Le club soudanais d’Al-Hilal Omdurman hausse le ton et met officiellement la pression sur la Confédération Africaine de Football dans un dossier devenu particulièrement sensible à l’échelle continentale.
Dans un communiqué publié ce vendredi 3 avril 2026, le club d’Omdurman, par l’intermédiaire de son avocat Pedro, affirme que le délai de 48 heures accordé à la CAF pour répondre à ses différentes correspondances est désormais arrivé à expiration.
Al-Hilal dénonce le silence de la CAF
Cette mise en demeure fait suite à une série de démarches entamées depuis le 23 mars 2026 : une plainte officielle, une demande de reconnaissance en tant que partie concernée dans le litige, puis plusieurs rappels, dont un dernier courrier daté du 30 mars.
Malgré ces quatre correspondances formelles, Al-Hilal déplore l’absence totale de réaction de l’instance africaine, évoquant un silence prolongé de onze jours.
La RS Berkane dans le viseur
Au cœur de cette affaire se trouve la RS Berkane. Le club soudanais conteste certains éléments liés à la double confrontation en Ligue des champions africaine, notamment la participation de Hamza El Moussaoui, qu’il estime irrégulière. Ce joueur avait fait l’objet d’un contrôle antidopage révélant la présence d’une substance interdite figurant sur la liste de l’Agence mondiale antidopage. Ce dernier a choisi de ne pas demander l’analyse de l’échantillon B, validant ainsi les conclusions de l’échantillon A, conformément aux règlements en vigueur.
En conséquence, Al-Hilal réclame des mesures conservatoires fortes : la suspension immédiate de la participation de la RS Berkane à toute compétition organisée sous l’égide de la CAF ou de la FIFA, et ce jusqu’à l’examen complet de la plainte.

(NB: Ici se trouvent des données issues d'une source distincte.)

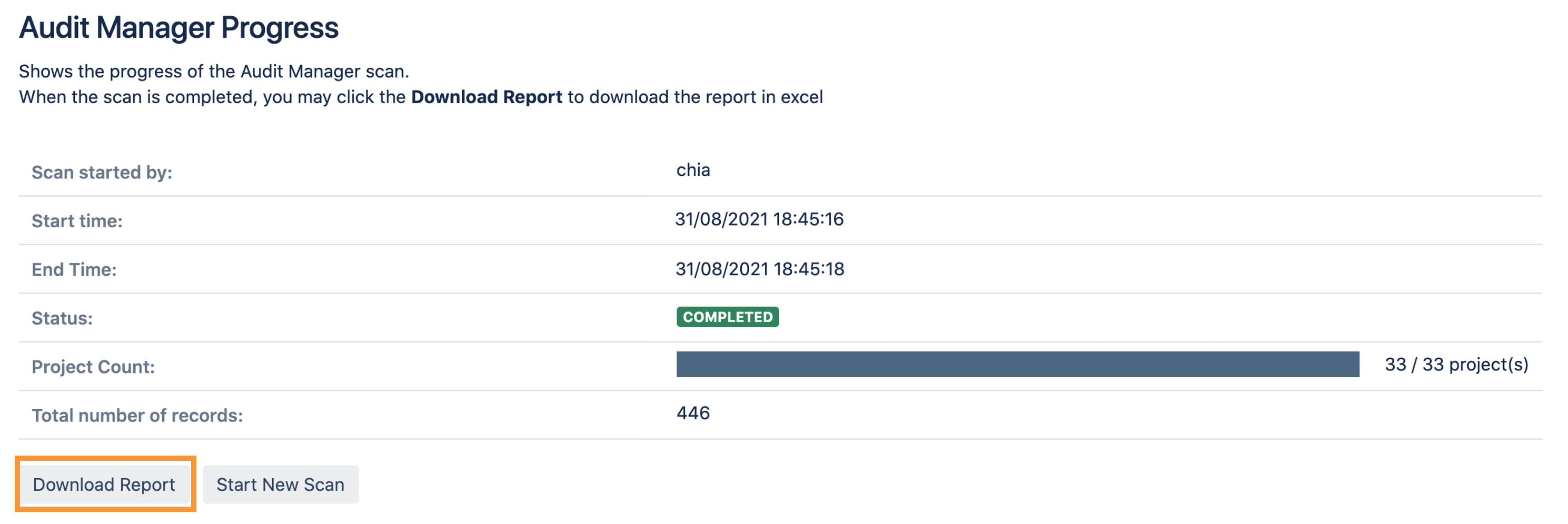Select the COMPLETED status badge

(x=727, y=316)

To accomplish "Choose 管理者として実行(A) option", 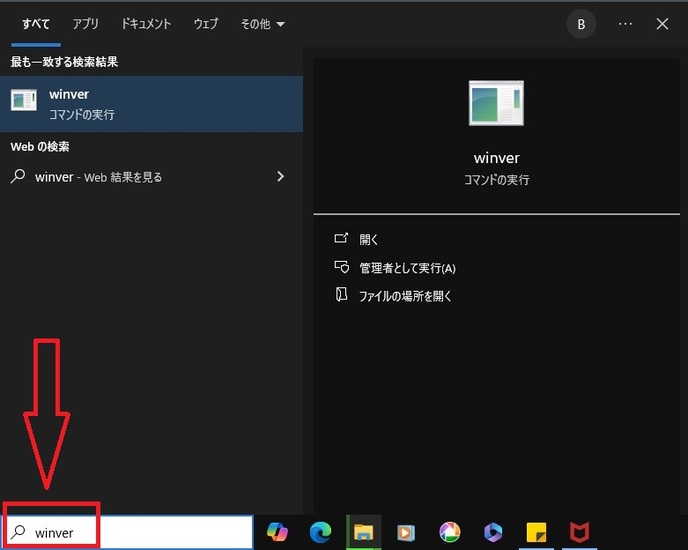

Ultimatum avant recours au TAS
Face à l’absence de réponse, le club soudanais a accordé une ultime échéance à la CAF, fixée à ce 3 avril 2026, pour fournir une réponse détaillée à ses requêtes.
À défaut, Al-Hilal annonce clairement son intention de porter l’affaire devant le Tribunal Arbitral du Sport. Le dossier, selon le club, serait étayé par plus de 13 pièces justificatives, ce qui laisse présager une bataille juridique d’envergure.